As it stands, lynx habitat in the North Cascades is set to continue burning and reburning in our current megafire era. Lynx in Washington were listed as endangered by the state government in 2016 due to habitat loss from increasing fires, but no recommendations or action items for addressing the issue were developed because very little scientific knowledge of how lynx use different burned habitats exists. Indeed, all foundational lynx conservation strategies are based on lynx habitat research conducted in the 1990’s and early 2000’s at the tail end of the fire suppression era and just before the megafire era began. During this time the North Cascades landscape was largely void of burned habitats. Consequently, we have relied on lynx research conducted across homogenized forest habitat that dominated the fire suppression era and have a limited understanding of how lynx use habitat shaped by fires.
Furthermore, lynx researchers are just beginning to engaged in cross-disciplinary research with fire ecologists to learn what might be done to dampen the effects of megafires and return the landscape to a more historical patchwork with a pattern of frequent but smaller fires that lynx once thrived on.
Lynx managers and conservationists have only a rudimentary scientific knowledge of how lynx use burned habitats and are currently left with an empty toolbox in the face of climate-driven megafires. Understanding how lynx use burned areas is a critical gap that must be filled to create management actions that will reinstate the historical fire regime in a way that maximizes lynx habitat.
This project will be the first to address the lack of management actions available for lynx conservation in the era of megafires and presents an opportunity to reverse the downward trajectory of lynx populations in the North Cascades. The current North Cascades landscape of mostly burned lynx habitat presents an incredible opportunity to learn which burned habitats lynx do and do not use. Although our current megafire landscape mostly presents large, homogenous patches of forest structural stages, our study area still contains sufficient diversity of fire intensities, burn severities, and patch sizes that provide an invaluable natural experiment to assess post-fire lynx habitat use. Our project employs rigorous study design and habitat analyses to discover what ages, patterns, types, severities, and regenerating structures of burned forests lynx use.
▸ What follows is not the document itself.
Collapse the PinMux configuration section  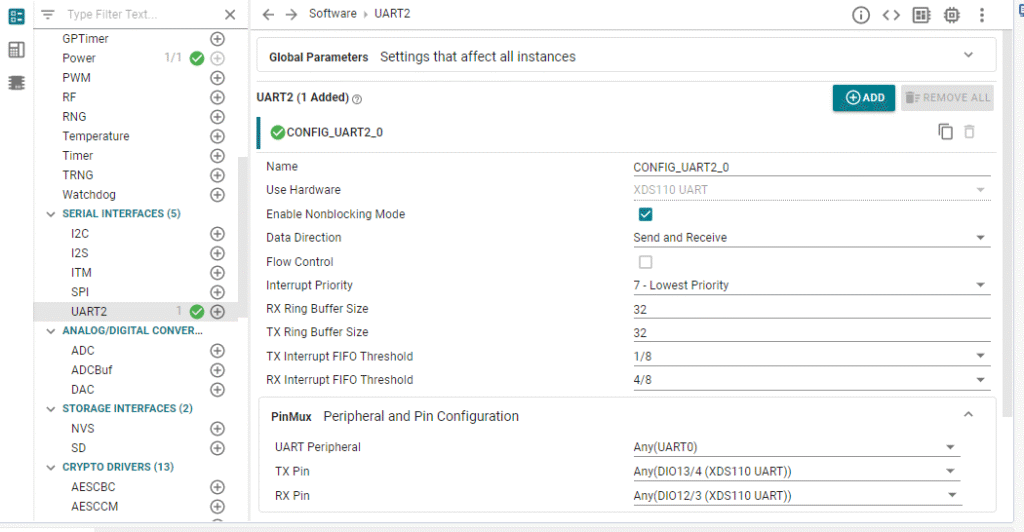click(967, 415)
The focal strategy of this project is to retain the North Cascades lynx population. By providing information for retaining and enhancing lynx habitat in the face of their primary threat, habitat loss due to megafires, this project will contribute to lynx conservation by providing actionable recommendations and tools for retaining and enhancing lynx habitat. Our findings can be applied to lynx populations in the North Cascades and other fire-prone areas of lynx range.